■ **TEXT**
————————

LR: She’s been here for about 7 years. My daughter has a shop in Minneapolis called The Foundry Home Goods and she was their first employee. She worked there for several years, and then 7 years ago I needed help! She’s so great with organizing things and orchestrating things, and I love where her mind is about agriculture, it’s really inspiring for me. She’s interested in small grain production, which I am too. We actually have a couple little fields that we use the horses to plow. My hobby is plowing, which is about the antithesis of what Katherine is about which is no till! But you have to plow and prep soil for grain production. We are really interested in this Kernza grain which is the only other perennial grain besides wild rice, we have a couple little fields where we want to experiment with Kernza. Katherine’s involved with some really interesting groups that are supportive of small grain production. For these farmers it’s acres, but for us it’s a quarter acre. I still think its super important for small grain production, and we are going to experiment with some varieties we could use for our pizza dough. Here’s Katherine.
(Katherine is starting a fire in the pizza ovens to roast tomatoes for tomato sauce. )
Did you come up with a recipe for pizza sauce out here?
KP: Well we kinda make a different sauce for every pizza, depending on what type of pizza it is. Last week was tomatoes, a lot of peppers, and spices for the pizza with cotija cheese and lime sour cream. This one will be more oregano and Italian spice heavy, more of a traditional pizza sauce. I did make one last year out of just one kind of tomato, a French tomato called Jaune Flamme, and it was just tomatoes, salt and pepper, and it was the best sauce ever. Joy Summers at the Star Tribune wrote about it which was exciting for me.
Thinking about mornings and coffee, do you ever make a breakfast pizza and what would you put on it?
KP: I LOVE breakfast pizza. We have done an egg-topped pizza before but not for a long time. Eggs, chives, bacon for sure, probably hollandaise. Egg topped pizzas can be hard to get into the oven, you have to make more of a crust on your dough than we normally do, otherwise it kind of slides off.
What is magical for you, Katherine, about being on the farm in the morning?
KP: Um, I just love that there’s a clear mission. You have to get up, you have to feed the animals, you have to get moving. You can’t not. Animals are depending on you and that is motivating, because I like a slow start. I sat on my computer for an hour and a half this morning because I don’t like to get out of bed. So then I’ll be productive from bed. On a farm, your work is never done, but it’s very satisfying to see projects completed. For instance, to bring in a dozen eggs that are 10 times better for you than what you can buy at the grocery store, and know you aren’t contributing to food miles. I’ve been drinking from the fire hose in terms of the agricultural food systems problems since I started working here. Knowing I’m making a living finding solutions to our food systems problems versus just consuming within all the existing problems feels good. I live here seasonally, and in the next year or two I’m transitioning from being an employee of Two Pony, to Two Pony being more of a client. I’ll be sort of taking the business plan we have developed here and helping other landowners monetize their land and do events and agritourism stuff, so I’ll be doing this at a few other farms next summer as well as staying on here.
Did you organically come into this path?
KP: From my degree in advertising, yeah. (laughs) I think saying yes to the job at The Foundry was this step in the path to me becoming a farmer and honestly, I can’t imagine doing anything else. Nothing else would feel as important to me now as this does, now that I have just learned everything I could – about the capacity of the soil to sequester carbon and make everyone healthier, and the top 3 killers of Americans could all be solved if we just ate better food, and we could highly mitigate climate change catastrophe if we stopped plowing up hundreds of thousands of acres every year twice a year. So many things could be bettered by farming better.

————————

■ **ACTIVITY**
In the farm interview, what tomato did Katherine use for the sauce she made from only one kind of tomato? The lines that come next are drawn from a separate source.

■ **ENTRIES SHOWN**
————————

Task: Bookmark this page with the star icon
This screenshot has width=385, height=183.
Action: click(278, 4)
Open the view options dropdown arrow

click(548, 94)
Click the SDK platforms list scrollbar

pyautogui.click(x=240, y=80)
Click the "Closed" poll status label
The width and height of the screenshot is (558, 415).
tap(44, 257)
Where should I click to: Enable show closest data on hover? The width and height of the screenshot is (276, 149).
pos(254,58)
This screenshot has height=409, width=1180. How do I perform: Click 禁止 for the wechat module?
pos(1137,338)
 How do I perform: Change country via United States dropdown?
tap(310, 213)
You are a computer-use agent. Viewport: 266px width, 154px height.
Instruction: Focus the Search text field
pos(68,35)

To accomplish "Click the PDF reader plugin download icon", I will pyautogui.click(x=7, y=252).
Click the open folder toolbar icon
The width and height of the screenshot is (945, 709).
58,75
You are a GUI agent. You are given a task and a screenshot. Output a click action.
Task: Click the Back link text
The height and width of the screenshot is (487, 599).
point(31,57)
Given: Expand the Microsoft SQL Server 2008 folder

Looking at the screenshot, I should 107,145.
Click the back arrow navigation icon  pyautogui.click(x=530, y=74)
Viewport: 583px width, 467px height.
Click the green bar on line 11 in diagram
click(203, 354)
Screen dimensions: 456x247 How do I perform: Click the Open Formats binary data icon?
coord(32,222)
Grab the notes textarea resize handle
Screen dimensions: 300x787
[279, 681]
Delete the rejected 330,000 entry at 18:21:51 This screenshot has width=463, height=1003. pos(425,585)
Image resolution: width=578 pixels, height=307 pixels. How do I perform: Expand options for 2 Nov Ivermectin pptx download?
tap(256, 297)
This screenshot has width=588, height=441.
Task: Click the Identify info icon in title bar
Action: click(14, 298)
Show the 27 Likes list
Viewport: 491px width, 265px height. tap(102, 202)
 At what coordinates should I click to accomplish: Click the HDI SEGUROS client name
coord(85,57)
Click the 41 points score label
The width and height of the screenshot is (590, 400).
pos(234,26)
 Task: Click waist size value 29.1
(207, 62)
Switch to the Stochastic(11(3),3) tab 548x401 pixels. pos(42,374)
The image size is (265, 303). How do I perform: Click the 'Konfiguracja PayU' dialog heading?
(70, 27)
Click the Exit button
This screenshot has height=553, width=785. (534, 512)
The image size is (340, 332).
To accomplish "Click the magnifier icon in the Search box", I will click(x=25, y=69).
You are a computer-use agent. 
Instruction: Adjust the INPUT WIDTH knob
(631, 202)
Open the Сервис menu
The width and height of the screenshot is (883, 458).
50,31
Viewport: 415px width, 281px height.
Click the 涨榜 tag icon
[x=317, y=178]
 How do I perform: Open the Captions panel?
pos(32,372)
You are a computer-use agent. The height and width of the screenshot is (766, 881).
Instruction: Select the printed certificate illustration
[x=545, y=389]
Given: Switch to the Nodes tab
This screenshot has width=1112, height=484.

————————

■ **SOLUTION FOR THIS EXERCISE**
A French tomato called Jaune Flamme.